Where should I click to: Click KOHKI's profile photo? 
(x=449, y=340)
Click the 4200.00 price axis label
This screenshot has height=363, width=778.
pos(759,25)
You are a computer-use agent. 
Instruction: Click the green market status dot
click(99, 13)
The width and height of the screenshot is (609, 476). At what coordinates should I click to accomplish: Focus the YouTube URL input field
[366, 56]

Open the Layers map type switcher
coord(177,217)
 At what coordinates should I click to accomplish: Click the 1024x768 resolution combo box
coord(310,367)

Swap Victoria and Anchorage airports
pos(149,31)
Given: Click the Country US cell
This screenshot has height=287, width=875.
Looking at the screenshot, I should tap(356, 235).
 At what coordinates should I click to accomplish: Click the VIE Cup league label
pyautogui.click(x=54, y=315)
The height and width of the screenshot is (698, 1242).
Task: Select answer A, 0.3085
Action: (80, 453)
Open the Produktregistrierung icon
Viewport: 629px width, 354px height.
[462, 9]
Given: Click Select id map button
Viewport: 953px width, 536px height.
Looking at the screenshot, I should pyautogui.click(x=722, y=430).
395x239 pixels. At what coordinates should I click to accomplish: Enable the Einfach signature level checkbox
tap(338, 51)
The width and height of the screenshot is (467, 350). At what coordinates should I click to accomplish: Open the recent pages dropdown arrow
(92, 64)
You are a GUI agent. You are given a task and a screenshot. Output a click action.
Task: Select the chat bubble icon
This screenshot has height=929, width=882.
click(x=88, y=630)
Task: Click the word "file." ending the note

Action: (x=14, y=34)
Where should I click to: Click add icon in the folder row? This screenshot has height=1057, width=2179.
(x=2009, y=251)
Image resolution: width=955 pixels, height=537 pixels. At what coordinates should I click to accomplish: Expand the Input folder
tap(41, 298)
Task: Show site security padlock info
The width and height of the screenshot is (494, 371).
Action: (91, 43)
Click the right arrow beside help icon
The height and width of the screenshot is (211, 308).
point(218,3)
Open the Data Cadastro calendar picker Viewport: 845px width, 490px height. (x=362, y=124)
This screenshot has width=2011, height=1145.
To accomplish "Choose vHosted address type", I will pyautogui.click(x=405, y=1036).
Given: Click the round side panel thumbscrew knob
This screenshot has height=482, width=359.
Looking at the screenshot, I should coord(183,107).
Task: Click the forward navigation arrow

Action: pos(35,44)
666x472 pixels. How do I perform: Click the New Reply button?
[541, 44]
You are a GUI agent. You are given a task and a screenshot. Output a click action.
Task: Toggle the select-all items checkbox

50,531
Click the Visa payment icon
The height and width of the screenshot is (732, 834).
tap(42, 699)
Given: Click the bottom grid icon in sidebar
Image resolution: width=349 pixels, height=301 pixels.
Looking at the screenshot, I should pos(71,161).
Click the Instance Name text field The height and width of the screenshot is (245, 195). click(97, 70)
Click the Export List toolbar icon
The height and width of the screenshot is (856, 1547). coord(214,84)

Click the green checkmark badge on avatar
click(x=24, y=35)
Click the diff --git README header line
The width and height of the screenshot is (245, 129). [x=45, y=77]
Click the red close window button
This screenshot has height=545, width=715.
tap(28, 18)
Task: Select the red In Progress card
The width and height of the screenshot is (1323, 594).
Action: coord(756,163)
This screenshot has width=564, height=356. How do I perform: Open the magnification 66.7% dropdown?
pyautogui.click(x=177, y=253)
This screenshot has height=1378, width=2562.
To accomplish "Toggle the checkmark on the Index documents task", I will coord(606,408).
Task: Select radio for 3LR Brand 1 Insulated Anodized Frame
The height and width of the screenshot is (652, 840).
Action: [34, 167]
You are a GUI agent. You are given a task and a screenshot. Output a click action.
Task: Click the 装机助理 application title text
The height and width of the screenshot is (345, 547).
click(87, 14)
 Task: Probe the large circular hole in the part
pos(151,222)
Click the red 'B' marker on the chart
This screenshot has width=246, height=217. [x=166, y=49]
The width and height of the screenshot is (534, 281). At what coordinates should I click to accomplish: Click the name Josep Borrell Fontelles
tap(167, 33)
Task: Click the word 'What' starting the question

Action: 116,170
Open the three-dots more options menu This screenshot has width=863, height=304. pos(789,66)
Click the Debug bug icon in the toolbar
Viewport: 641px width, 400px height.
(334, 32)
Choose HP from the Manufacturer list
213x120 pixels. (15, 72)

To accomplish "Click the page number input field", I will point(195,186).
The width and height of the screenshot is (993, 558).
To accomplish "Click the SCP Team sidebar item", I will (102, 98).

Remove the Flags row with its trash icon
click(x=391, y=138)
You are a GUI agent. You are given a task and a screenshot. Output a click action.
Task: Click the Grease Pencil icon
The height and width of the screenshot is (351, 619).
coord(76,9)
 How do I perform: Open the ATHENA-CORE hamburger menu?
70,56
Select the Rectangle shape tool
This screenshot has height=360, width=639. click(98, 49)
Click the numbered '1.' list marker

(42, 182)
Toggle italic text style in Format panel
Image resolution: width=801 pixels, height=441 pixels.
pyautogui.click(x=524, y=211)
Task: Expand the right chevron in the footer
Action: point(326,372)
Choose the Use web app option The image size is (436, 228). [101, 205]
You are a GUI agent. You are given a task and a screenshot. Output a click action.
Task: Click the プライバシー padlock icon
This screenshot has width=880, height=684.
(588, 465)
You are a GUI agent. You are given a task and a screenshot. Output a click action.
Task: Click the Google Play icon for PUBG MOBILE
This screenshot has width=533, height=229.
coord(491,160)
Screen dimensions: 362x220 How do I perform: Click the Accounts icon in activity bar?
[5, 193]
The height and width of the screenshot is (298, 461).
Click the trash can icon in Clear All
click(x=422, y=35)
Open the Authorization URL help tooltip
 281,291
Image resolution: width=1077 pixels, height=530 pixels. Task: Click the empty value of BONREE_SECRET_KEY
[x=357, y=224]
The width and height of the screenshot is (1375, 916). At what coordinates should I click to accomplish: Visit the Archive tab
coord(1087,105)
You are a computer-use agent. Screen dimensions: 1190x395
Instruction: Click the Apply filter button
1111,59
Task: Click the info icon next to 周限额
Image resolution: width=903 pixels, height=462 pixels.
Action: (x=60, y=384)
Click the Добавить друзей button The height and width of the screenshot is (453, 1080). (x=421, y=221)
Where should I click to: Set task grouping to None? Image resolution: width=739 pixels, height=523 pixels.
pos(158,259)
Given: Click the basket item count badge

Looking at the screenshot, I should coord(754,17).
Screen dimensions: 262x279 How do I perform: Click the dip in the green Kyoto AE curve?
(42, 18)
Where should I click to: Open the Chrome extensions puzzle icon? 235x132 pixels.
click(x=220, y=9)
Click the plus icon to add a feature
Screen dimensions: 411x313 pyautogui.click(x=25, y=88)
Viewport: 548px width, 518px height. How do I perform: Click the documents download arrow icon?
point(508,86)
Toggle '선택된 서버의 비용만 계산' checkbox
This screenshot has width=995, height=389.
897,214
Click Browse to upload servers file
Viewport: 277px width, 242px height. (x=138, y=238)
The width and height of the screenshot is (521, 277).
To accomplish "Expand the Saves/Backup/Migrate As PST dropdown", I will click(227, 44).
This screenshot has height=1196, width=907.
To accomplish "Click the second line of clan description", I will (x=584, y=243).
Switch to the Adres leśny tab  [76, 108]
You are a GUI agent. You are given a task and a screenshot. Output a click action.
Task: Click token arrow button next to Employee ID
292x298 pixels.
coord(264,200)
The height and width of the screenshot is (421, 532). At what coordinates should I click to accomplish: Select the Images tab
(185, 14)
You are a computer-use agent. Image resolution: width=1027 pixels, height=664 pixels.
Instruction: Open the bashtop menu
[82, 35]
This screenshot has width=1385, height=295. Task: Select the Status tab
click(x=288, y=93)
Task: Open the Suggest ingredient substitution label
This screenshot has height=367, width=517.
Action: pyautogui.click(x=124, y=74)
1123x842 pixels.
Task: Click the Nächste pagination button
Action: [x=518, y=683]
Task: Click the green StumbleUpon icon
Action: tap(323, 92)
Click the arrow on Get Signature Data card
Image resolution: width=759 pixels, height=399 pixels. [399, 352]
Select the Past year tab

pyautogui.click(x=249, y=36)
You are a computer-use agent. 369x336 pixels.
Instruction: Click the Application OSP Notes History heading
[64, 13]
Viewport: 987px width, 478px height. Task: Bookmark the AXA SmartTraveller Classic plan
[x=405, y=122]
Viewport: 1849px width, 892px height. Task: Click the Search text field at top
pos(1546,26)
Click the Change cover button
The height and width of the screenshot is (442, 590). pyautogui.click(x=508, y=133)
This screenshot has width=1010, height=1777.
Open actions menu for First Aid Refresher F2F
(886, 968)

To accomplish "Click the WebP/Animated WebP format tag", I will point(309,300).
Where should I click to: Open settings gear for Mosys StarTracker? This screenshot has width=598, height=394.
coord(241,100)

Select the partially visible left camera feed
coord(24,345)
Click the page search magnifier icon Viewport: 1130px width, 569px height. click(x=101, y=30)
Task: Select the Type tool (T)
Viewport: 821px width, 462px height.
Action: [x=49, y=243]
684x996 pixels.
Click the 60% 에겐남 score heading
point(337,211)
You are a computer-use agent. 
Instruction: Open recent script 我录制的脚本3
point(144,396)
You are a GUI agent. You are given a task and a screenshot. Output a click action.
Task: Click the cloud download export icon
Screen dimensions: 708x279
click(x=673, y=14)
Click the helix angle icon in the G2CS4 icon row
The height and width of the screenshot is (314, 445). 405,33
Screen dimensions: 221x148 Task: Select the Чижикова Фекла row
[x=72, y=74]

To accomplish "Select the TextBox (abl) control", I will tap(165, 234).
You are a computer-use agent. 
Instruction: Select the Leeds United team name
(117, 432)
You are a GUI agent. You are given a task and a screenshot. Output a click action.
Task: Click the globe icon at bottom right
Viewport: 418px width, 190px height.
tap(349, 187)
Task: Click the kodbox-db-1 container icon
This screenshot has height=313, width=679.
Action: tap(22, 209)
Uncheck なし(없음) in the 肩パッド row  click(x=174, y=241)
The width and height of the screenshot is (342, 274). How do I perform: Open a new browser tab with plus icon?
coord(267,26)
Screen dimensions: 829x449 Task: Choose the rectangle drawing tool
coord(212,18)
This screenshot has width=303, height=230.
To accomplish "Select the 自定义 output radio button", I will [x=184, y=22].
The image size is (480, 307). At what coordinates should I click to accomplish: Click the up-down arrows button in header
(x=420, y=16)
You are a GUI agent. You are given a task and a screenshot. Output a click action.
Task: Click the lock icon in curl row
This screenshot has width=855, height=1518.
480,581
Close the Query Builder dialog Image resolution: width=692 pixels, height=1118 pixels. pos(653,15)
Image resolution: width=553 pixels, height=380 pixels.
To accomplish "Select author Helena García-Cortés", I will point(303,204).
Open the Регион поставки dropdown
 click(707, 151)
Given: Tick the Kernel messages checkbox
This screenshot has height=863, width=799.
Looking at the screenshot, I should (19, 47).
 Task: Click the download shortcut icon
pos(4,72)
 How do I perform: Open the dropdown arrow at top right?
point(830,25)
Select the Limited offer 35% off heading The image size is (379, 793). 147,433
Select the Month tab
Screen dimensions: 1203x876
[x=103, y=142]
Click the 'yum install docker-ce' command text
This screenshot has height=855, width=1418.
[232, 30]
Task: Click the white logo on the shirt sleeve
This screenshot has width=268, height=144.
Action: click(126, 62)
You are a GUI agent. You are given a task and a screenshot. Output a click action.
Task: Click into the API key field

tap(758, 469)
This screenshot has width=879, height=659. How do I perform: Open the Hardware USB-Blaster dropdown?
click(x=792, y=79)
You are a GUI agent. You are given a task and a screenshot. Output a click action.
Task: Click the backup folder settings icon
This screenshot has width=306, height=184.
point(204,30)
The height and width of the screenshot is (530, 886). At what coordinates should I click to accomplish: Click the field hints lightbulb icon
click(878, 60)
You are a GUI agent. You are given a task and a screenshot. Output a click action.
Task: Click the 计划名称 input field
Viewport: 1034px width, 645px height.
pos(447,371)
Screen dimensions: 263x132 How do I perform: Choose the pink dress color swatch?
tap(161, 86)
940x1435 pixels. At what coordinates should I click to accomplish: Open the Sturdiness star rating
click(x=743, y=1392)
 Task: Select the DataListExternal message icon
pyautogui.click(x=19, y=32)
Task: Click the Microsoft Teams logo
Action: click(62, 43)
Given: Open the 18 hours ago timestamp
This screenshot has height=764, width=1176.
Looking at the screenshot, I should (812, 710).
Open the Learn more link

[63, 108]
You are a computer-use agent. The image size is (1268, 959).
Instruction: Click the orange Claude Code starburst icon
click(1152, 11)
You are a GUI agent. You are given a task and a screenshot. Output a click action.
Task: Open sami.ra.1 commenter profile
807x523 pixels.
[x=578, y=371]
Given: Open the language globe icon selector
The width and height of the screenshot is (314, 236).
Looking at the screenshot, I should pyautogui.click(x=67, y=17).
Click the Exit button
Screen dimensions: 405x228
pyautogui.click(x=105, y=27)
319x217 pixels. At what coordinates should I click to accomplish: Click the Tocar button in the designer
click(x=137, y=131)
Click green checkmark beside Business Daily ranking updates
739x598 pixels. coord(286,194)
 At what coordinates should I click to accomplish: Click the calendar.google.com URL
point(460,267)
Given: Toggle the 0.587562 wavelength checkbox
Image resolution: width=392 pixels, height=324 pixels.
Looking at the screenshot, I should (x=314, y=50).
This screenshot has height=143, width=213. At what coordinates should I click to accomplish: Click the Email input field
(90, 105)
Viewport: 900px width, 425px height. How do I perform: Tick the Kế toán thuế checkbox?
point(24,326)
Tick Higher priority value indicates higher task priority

□ □ □

### The exercise
Reproduce the listing word for word, from its first line through the line that contains "Looking at the screenshot, I should tap(356, 235).".

### Full answer
Where should I click to: Click KOHKI's profile photo? 
(x=449, y=340)
Click the 4200.00 price axis label
This screenshot has height=363, width=778.
pos(759,25)
You are a computer-use agent. 
Instruction: Click the green market status dot
click(99, 13)
The width and height of the screenshot is (609, 476). At what coordinates should I click to accomplish: Focus the YouTube URL input field
[366, 56]

Open the Layers map type switcher
coord(177,217)
 At what coordinates should I click to accomplish: Click the 1024x768 resolution combo box
coord(310,367)

Swap Victoria and Anchorage airports
pos(149,31)
Given: Click the Country US cell
This screenshot has height=287, width=875.
Looking at the screenshot, I should tap(356, 235).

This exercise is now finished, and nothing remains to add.